In this timeless new trilogy about love and sacrifice, a princess must find her place in a reborn world.
In a society steeped in tradition, Princess Lia’s life follows a preordained course. As First Daughter, she is expected to have the revered gift of sight—but she doesn’t—and she knows her parents are perpetrating a sham when they arrange her marriage to secure an alliance with a neighboring kingdom—to a prince she has never met.
On the morning of her wedding, Lia flees to a distant village. She settles into a new life, hopeful when two mysterious and handsome strangers arrive—and unaware that one is the jilted prince and the other an assassin sent to kill her. Deception abounds, and Lia finds herself on the brink of unlocking perilous secrets—even as she finds herself falling in love.
I received a digital copy of this book from Netgalley in exchange for an honest review. I am in no way compensated for my opinions.

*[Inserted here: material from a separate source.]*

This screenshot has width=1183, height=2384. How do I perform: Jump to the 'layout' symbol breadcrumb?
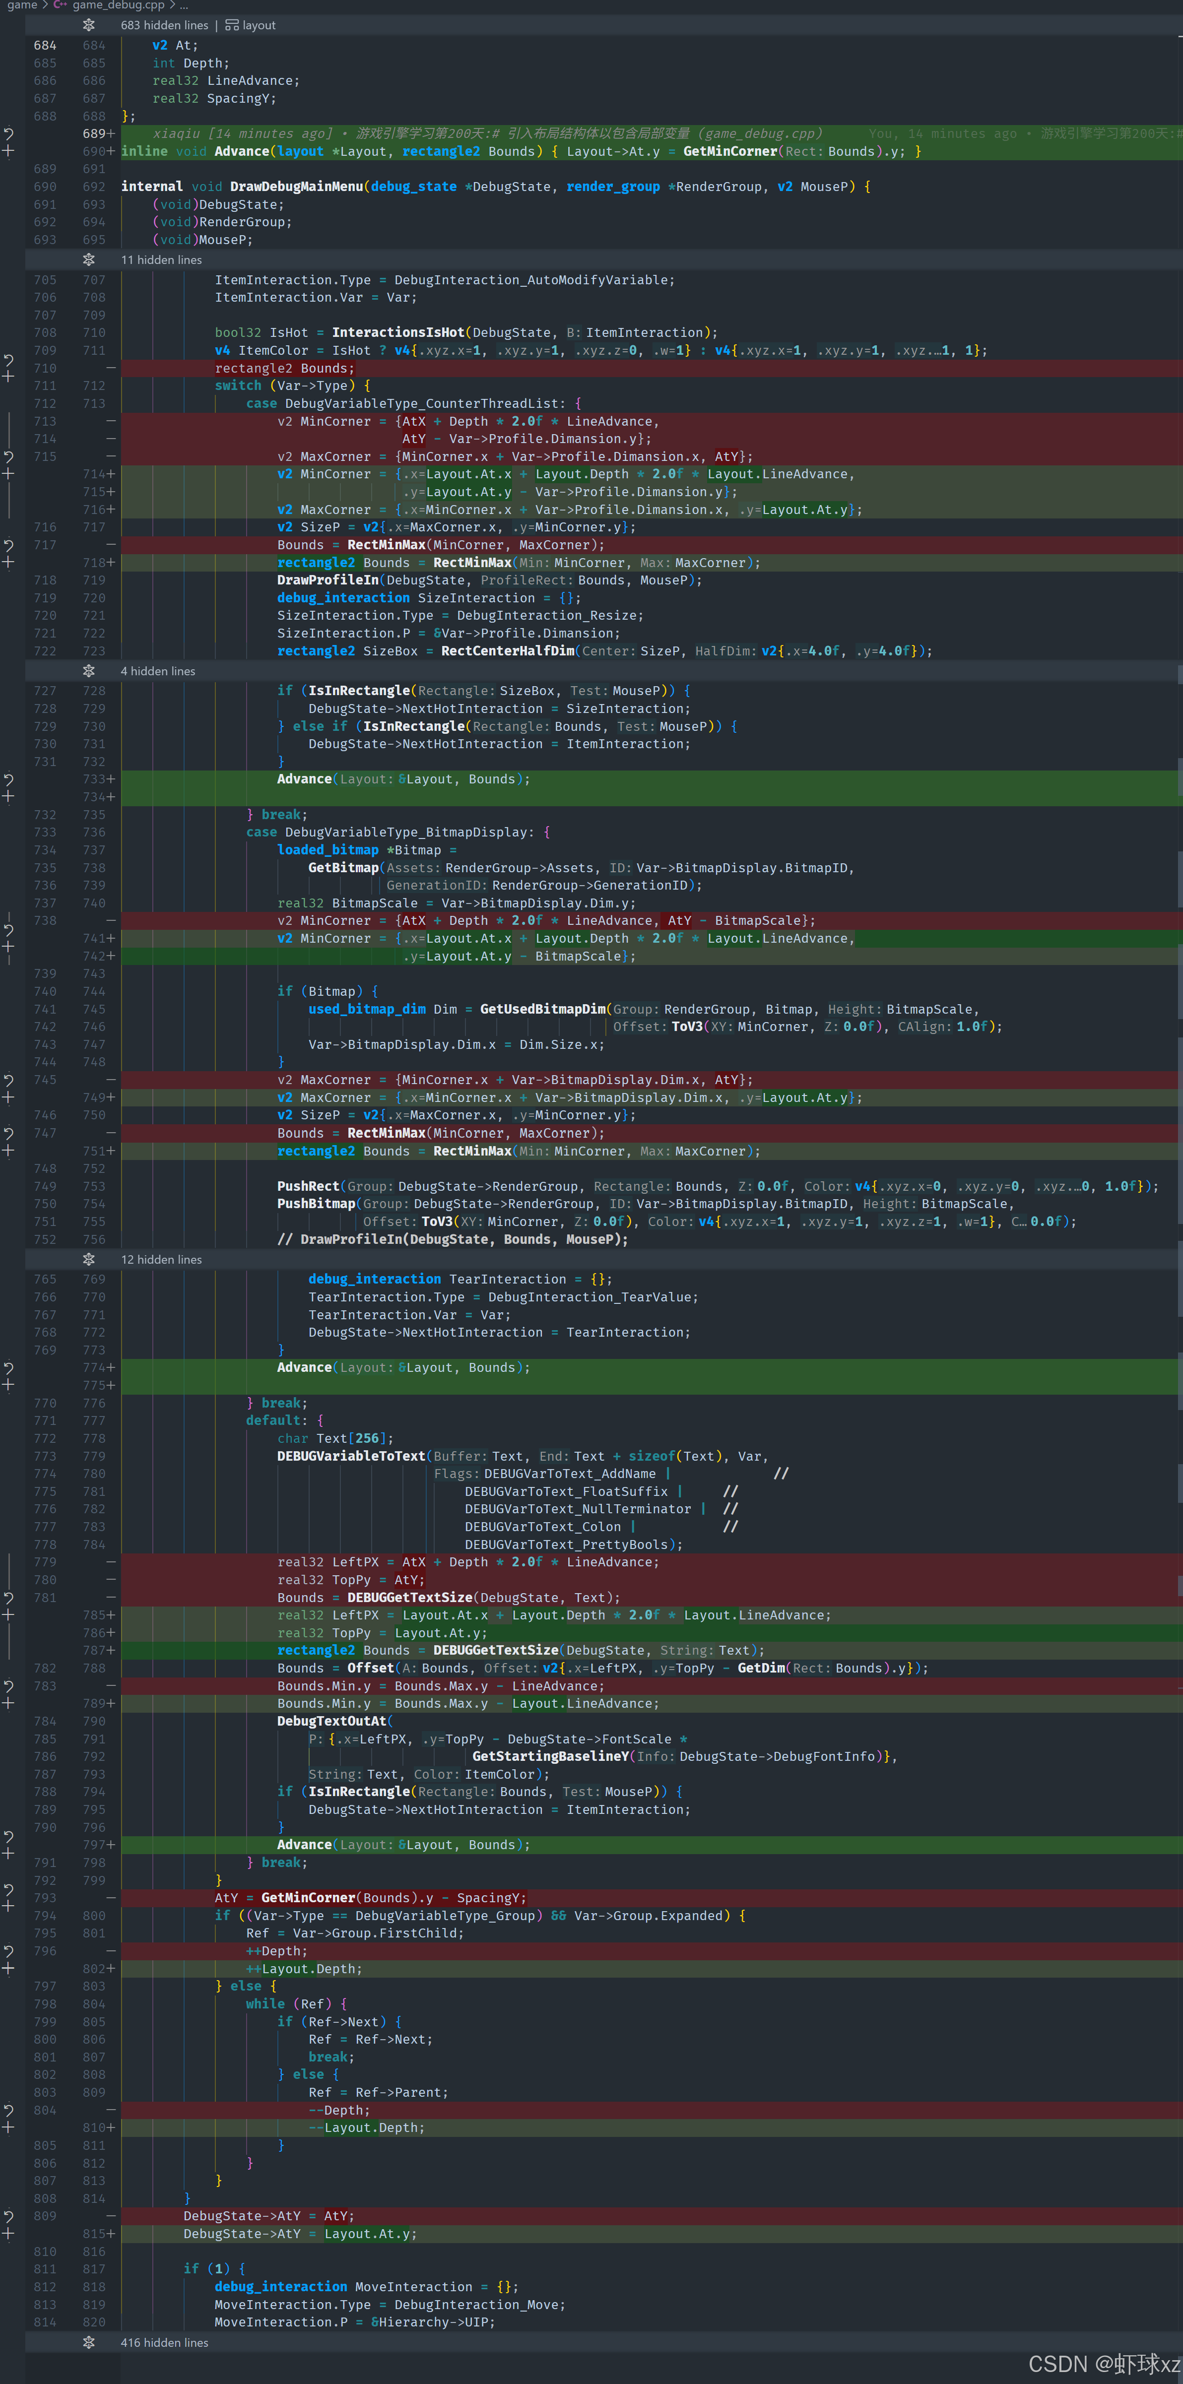258,25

I really, really enjoyed this book. Let’s break it down.
The first awesome thing about The Kiss of Deception is that it’s successfully written from three different points of view (and at one point, four points of view). Also, it’s in first person, but for once, it was necessary for it to be this way.
The story starts out with Princess Lia on her wedding day. She marrying a prince she’s never met to forge an alliance between two kingdoms. Lia, however, has other plans and escapes the kingdom along with one of her ladies before the wedding happens. They travel to a distant town and start new lives working in a tavern.
What Lia doesn’t know is that there’s two people following her, the prince she left behind and an assassin. Both boys show up in the new town on the same night.
Here’s where the first person becomes so important. At the top of every chapter (except the ones written from Lia’s point of view), we get a name or a title. So either Rafe, Kaden, The Assassin, or The Prince. Because it’s written in first person, you don’t know who is the prince and who is the assassin. I found this twist SO GENIUS. So while Lia is falling in love with one or both of these boys, the reader isn’t really sure who is who. Maybe they speculate. Maybe they’re right…but then again, maybe they’re wrong. The only other thing I’m going to say on this point is read carefully, the author drops lots of clues, but the surprise is so worth it.
I liked Lia as a character. She was a princess, but not afraid to get dirty and work hard. She also wasn’t afraid to stand up for what she believed in and recognize her own flaws. There’s a particular scene near the end of the book where she kills a horse to save a child from having to do it himself. The characterization of Lia in this scene was so spot on. It gave me ridiculous amounts of respect for her.
Of course, then there’s the boys. I can’t speak too much about them or it’ll be too spoilery, but I’ll give a few juicy tidbits.
The competition between the two boys is amusing and downright hilarious at some points. While one is clearly winning through most of the story, the different points of view leave the reader wondering if he’s really the person Lia’s supposed to be with.
Kaden is very much the quiet, pensive type. He has a lot going on behind his eyes, a past that molds him into the type of person he is. He always seems gentle, but surprised when people show him kindness.
Rafe is boisterous and sure of himself. He’s kind, but he has secrets of his own that he can’t let Lia find out.
The setting of the story is rich with history and local color. The author did a great job of rooting me in all the different places and cultures. I liked the languages and the way the history wove itself through the story without being overbearing. It was like solving a puzzle little by little, which is the most rewarding type of reading, I think, and even better because I was still surprised in the end. The characters are dynamic, multifaceted, and a constant surprise as the story progresses. I found myself relating to the characters, even when they did things I didn’t agree with.
Artfully crafted, with twists and turns that kept me up at night, The Kiss of Deception will delight fans of Graceling by Kristin Cashore and Witchstruck by Victoria Lamb.
The only disappointment I had from The Kiss of Deception, was when I reached the end. Thank god it’s a series. I need the second book NOW!